Bij een graf pleegt men zich de dingen te herinneren die mooi en groot waren in het leven van de gestorvene, en soms is het niet gemakkelijk in een dergelijke hulde gans het leven te omvatten, want de woorden die aan het graf gesproken worden moeten soms meer doen vergeten dan herinneren. Wat is er in uw leven echter anders geweest dan goedheid en schoonheid, en hoe zou iemand in u afzonderlijk de mens en de kunstenaar kunnen huldigen, waar bij u het kunstenaar-zijn slechts de weerslag was van uw edel, goed hart en uw edel, goed mens-zijn? Het heeft weinig zin bij uw graf te spreken over uw groot kunstenaarschap, dat tot voor korte tijd nooit iemand heeft durven betwisten hoe zelden men zoiets ooit beleefd heeft in dit land zonder meteen te getuigen dat gans uw leven zelf een schoon en goed boek was, het schoonste dat gij gemaakt hebt, en dat er in heel dit werk en in dit leven niets is waarover gij u thans hoeft te schamen. Een kunstenaar heeft vóór alles een resonantiebodem nodig, een omgeving, een volk dat in liefde naar hem opziet, dat belang stelt in zijn werk, dat zijn woord opvangt, en meetrilt met zijn hart, dat gelooft in zijn roeping, zijn geestelijk wezen erkent en aanvaardt, en open staat voor de geestelijke waarden in zijn werk : de schoonheid, de adel, de kracht, de goedheid, de liefde, de ontroering, de begeestering waarvan zijn boeken de dragers zijn.
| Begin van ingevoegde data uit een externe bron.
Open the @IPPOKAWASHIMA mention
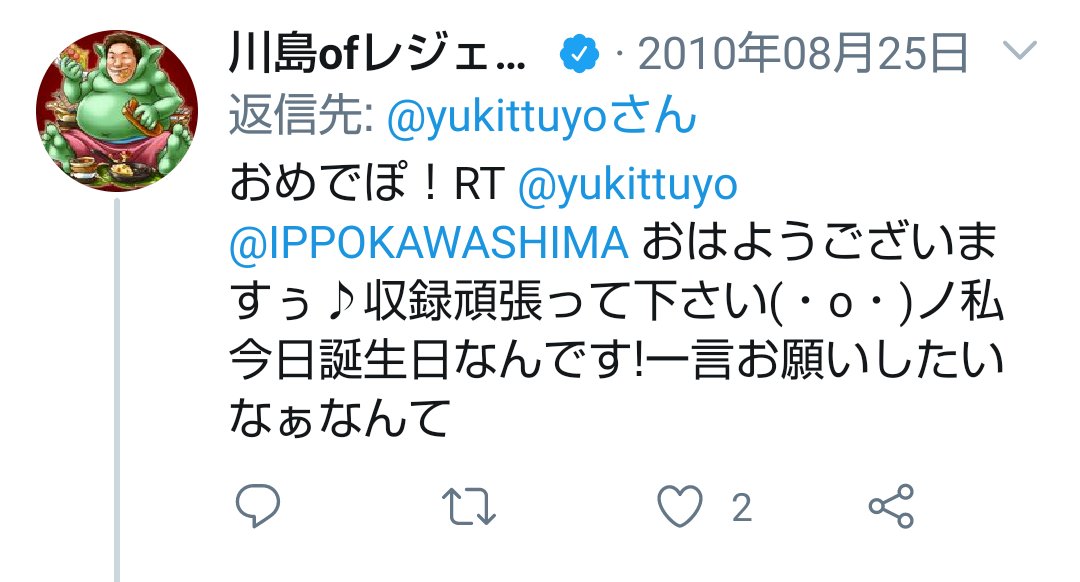1080x582 pixels. pyautogui.click(x=428, y=243)
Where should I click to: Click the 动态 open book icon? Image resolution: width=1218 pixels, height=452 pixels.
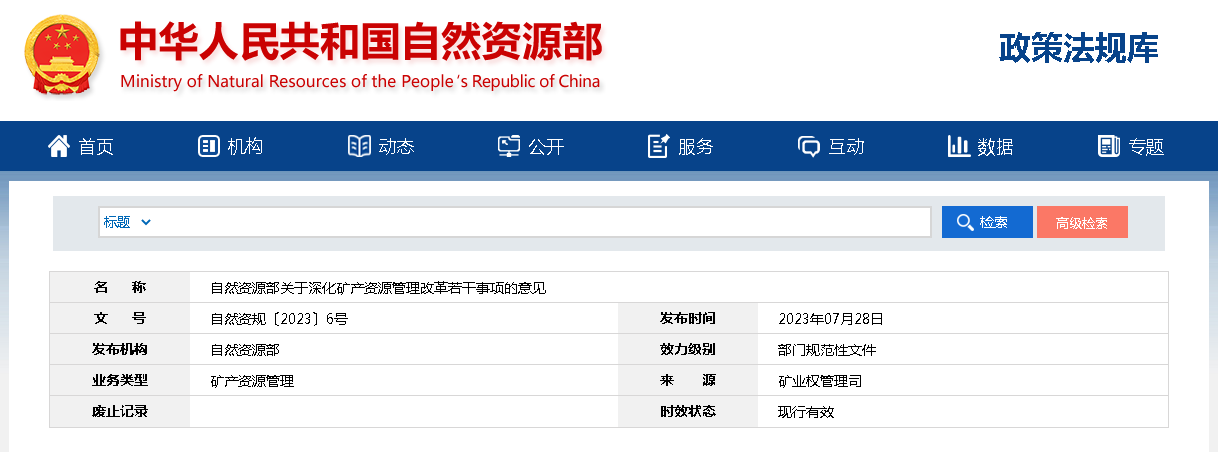click(x=359, y=146)
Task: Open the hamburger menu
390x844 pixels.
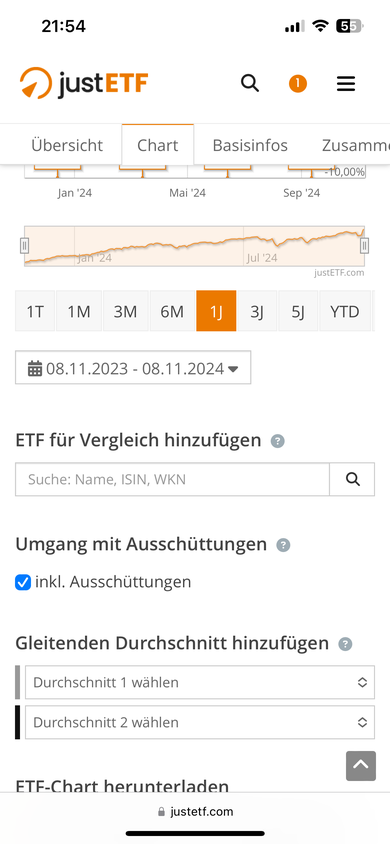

Deze belangstelling en verering zijn gedurende gans uw leven in zo grote mate uw deel geweest als men dit sedert Conscience niet meer gezien had. Zelfs beperkte deze verering zich niet bij uw eigen volk, hoezeer uw werk ook de spiegel was van zijn wezen, doch ook ver buiten dit land heeft uw werk Vlaanderen en zijn volk leren lief hebben. En in die zin waart gij in feite de geestelijke en kulturele ambassadeur van Vlaanderen in het buitenland. Bijna nooit in de geschiedenis onzer Dietse letteren is er een kunstenaar geweest die zo algemeen aanvaard en erkend werd als gij; gans uw leven zijt ge gevierd en bejubeld geweest, en dit niet uitsluitend wegens uw boeken, want al wie u kende kwam onder de charme van uw wezen, dat hartelijkheid, vriendschap en goedheid was. Zelfs in de middens van uw litteraire collega's was de adel en de goedheid van uw hart spreekwoordelijk, en nooit heeft iemand met een normaal hart en gemoed ook maar getracht u te kleineren in uw werk of in uw persoonlijkheid, hoe zelden men iets dergelijks ook in dit kleine land mocht beleven. En wanneer een enkele maal broodnijd of jalousie de métier een poging in die zin deed, heb ik u daarom nooit een bitter woord horen spreken. Eigenlijk zijt ge gans uw leven een gelukskind geweest. Uw leven was dit van een prins. Ge waart door iedereen bejubeld, gevierd en vereerd, en toch zijt ge altijd een allereenvoudigst man gebleven, zodat uw buren niet eens vermoedden dat in een eenvoudige middenstandswoning van hun straat een der meest beroemde kunstenaars van Europa woonde.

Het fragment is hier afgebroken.